Mayzent (siponimod) significantly improved cognitive processing speed in people with secondary progressive multiple sclerosis (SPMS) compared with a placebo, according to additional analyses of two-year data from the EXPAND Phase 3 trial.
While no approved therapies in the U.S. currently target cognitive impairment in MS, “our study found that [Mayzent], which is prescribed to slow the progression of physical disability in MS, may also help improve cognitive processing speed in people with advanced MS,” Ralph H. B. Benedict, PhD, the study’s first author, said in a press release.
Benedict is a professor of neurology at the University of Buffalo in New York, and a member of the American Academy of Neurology.
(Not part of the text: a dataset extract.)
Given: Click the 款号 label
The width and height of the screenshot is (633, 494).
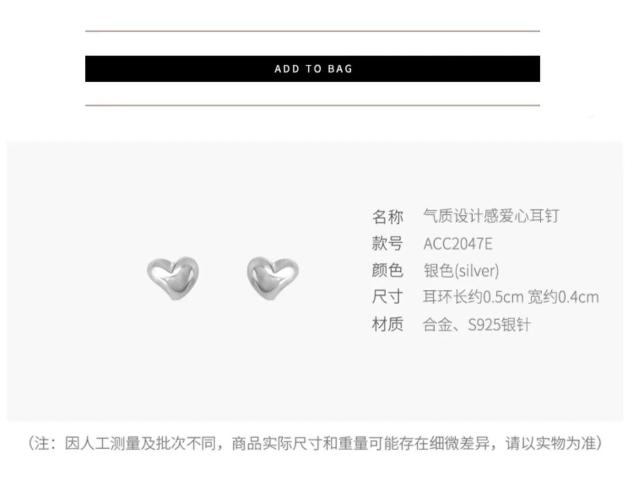Looking at the screenshot, I should [x=388, y=243].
Since significant improvements were seen in only one of the three cognitive function tests included in the trial, “more research should further examine how [Mayzent] affects scores on a broader array of thinking and memory tests,” Benedict added.
These findings were reported in the study, “Siponimod and cognition in secondary progressive multiple sclerosis: EXPAND secondary analyses,” published in the journal Neurology.
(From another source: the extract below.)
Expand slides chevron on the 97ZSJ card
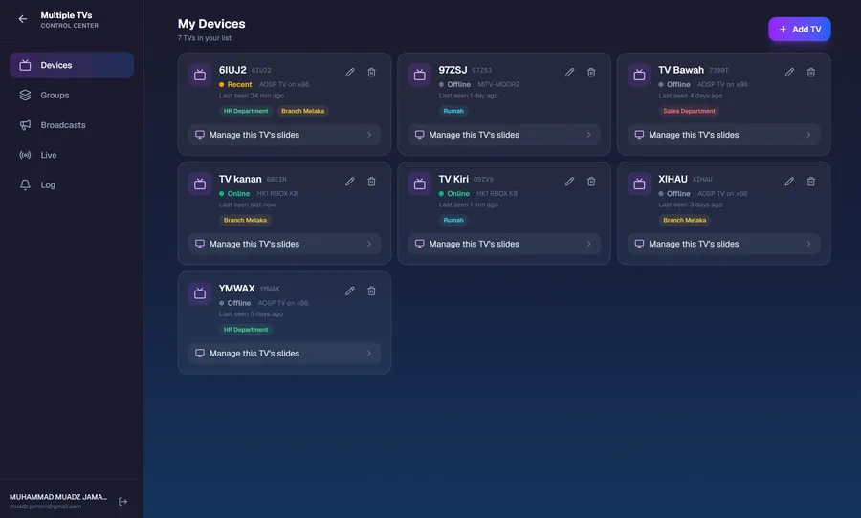The image size is (861, 518). click(x=588, y=135)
Cognitive difficulties are estimated to affect a vast majority of MS patients, and are usually more severe in progressive than in relapsing forms of the disease. Impairment is associated with a considerable negative impact on patients’ quality of life, with processing speed as the most commonly affected cognitive domain.
Cognitive processing speed is the amount of time it takes a person to take in information, process it, and then react to solve a problem or complete a task.